The last Christian marriage I attended was held under your system: the bridal pair were ‘married’ twice. They married one another before the Church’s witness (a priest), using one set of formulas, and making a vow of lifelong fidelity (and the woman of obedience); they then married again before the State’s witness… using another set of formulas and making no vow of fidelity or obedience. I felt it was an abominable proceeding — and also ridiculous, since the first set of formulas and vows included the latter as the lesser. In fact it was only not ridiculous on the assumption that the State was in fact saying by implication: I do not recognize the existence of your church; you may have certain vows in your meeting-place but they are just foolishness, private taboos, a burden you take on yourself: a limited and impermanent contract is all that is really necessary for citizens.”
J.R.R. Tolkien, from The Letters of J.R.R. Tolkien, page 62.

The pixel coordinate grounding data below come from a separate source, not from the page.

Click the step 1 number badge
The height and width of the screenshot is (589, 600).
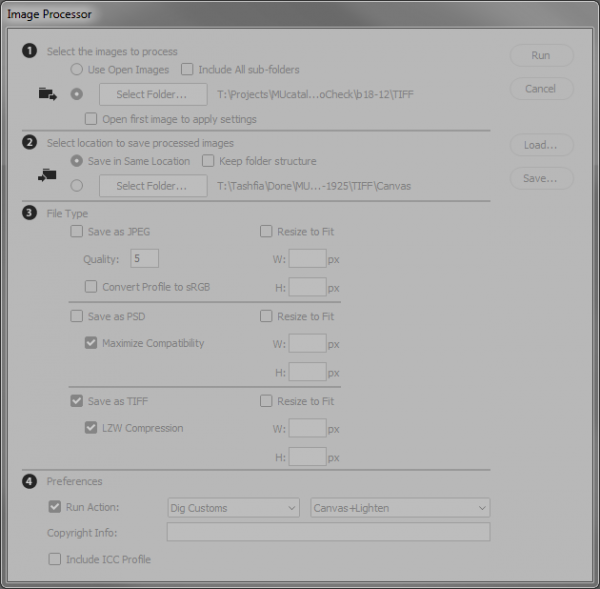[x=30, y=51]
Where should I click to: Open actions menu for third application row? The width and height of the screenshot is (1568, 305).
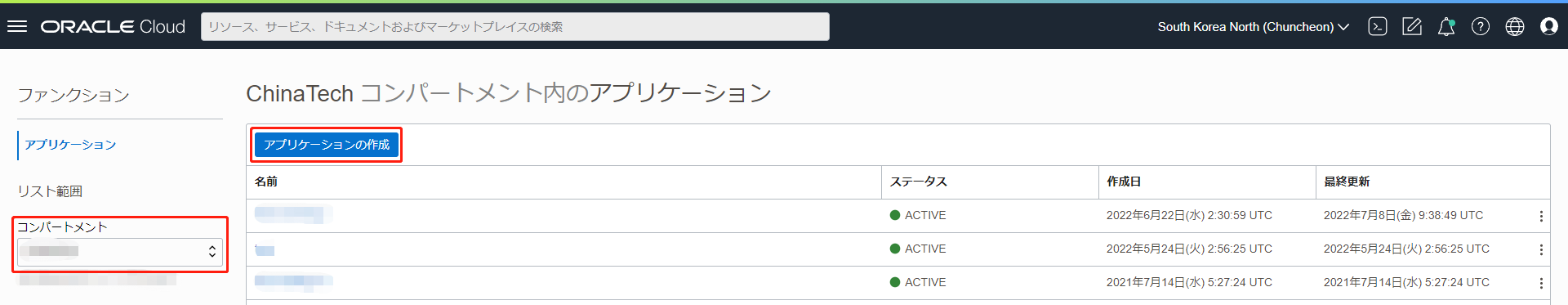click(1541, 283)
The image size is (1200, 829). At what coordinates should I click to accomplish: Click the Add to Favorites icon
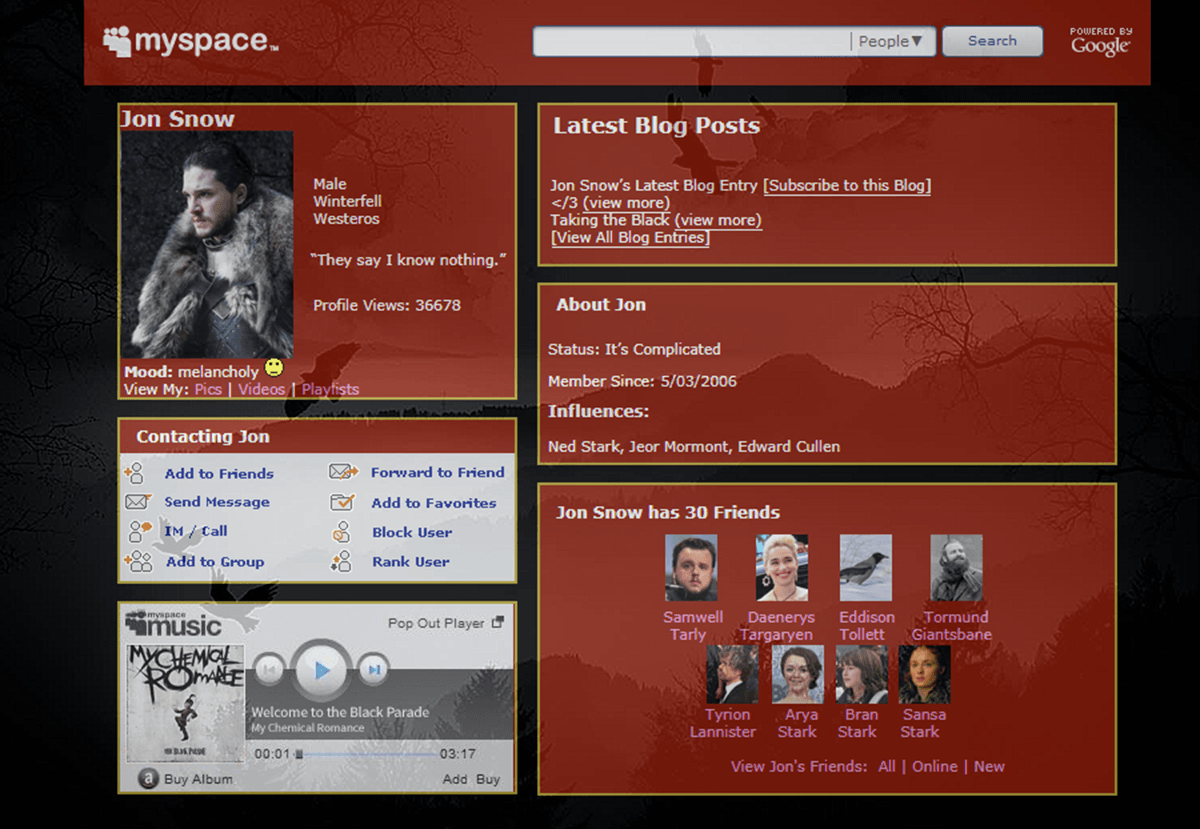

This excerpt is from a letter to C.S. Lewis where Tolkien is responding (I think) to something Lewis wrote on divorce. Tolkien was a staunch Catholic and believed very firmly in the sanctity of marriage and the evil of divorce. But in this particular passage, Tolkien takes issue with something that I for one have come to take for granted: the necessity of a “civil union” over and above a traditional marriage in a church before God. In Tolkien’s view, the latter includes the former, and by not recognizing the validity of a marriage unless it is registered before the State, the State is relegating the Church to a mere ceremony, quaint but nothing more than a “burden you take on yourself.” As long as the State controls the validity of a marriage ceremony, it should be no surprise when the State also tries to control the definition.